The legislation covering Home Detention Curfew (HDC) states that a prisoner may serve a minimum of a quarter of their sentence before being released on a tag.

It is set out in the Management of Offenders (Scotland) Act and insiders say not being aware of this legislation could be a source of embarrassment for Sheriff Reith.

However Conservative justice spokesman, Bill Aitken, said that while case did not surprise him it did highlight the need for tougher guidelines.

He said: “This is another graphic case why we have to end the scandal of early release which means that many prisoners serve barely a quarter of their sentence.

“To make matters worse the SNP has today published a bill to scrap all short-term sentences and allow the muggers, the thugs and the fraudsters to roam free.”

And, Mr Aitken added, he could sympathise with Sheriff Reith’s comments.

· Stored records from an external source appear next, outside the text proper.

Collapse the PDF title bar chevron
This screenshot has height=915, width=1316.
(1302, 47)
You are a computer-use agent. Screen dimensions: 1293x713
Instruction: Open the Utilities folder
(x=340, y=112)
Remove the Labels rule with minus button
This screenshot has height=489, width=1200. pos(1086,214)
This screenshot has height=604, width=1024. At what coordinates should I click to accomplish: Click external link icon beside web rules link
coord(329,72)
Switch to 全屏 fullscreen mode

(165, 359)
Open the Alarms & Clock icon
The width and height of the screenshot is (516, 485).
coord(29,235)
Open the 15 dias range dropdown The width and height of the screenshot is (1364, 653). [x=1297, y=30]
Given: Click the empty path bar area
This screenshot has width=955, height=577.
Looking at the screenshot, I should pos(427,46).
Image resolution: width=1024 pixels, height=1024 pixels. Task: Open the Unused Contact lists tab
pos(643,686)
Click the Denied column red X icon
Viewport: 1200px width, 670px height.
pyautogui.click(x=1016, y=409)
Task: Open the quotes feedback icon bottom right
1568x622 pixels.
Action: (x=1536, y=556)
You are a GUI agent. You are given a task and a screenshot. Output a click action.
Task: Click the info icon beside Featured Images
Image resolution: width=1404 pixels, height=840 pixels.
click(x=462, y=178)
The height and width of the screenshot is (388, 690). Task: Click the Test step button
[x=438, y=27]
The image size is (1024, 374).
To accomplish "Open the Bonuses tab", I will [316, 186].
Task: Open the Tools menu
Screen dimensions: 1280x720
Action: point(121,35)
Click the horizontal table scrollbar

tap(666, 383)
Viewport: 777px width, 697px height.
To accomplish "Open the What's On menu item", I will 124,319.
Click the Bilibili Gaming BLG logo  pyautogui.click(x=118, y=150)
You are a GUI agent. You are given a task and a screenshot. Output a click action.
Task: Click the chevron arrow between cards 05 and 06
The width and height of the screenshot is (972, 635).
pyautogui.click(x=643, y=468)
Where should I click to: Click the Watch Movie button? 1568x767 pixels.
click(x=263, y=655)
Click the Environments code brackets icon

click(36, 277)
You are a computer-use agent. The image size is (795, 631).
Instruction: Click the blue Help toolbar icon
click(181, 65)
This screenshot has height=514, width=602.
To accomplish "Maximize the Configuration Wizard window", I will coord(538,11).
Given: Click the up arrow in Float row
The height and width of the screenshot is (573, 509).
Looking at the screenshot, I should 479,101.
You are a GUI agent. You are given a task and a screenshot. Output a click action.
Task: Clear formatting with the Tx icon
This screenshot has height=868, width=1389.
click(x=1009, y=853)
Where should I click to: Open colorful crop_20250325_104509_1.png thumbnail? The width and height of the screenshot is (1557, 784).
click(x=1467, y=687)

He said: “The SNP government need to listen when the judiciary speaks out and tells it that it has got it wrong.”

A Scottish Government spokesperson said: “The system of HDC introduced by the previous administration is aimed at low-risk prisoners nearing the end of their sentence.

“They are released with strict conditions and failure to comply with those conditions is very likely to result in their recall to custody.

“The Justice Secretary committed to undertaking a wide-ranging review of the HDC scheme when HMP Addiewell came on stream, and that work is now underway.

Legal expert Dr Paul Arnell, who lectures in law at Robert Gordon University, admitted the comments were unusual.

He said: “Of course it is a presumption that a sheriff should be aware of sentencing rules and legislation, I’m surprised at the comments.”

A spokesman for the SPS said: “We cannot comment on individual prisoners.”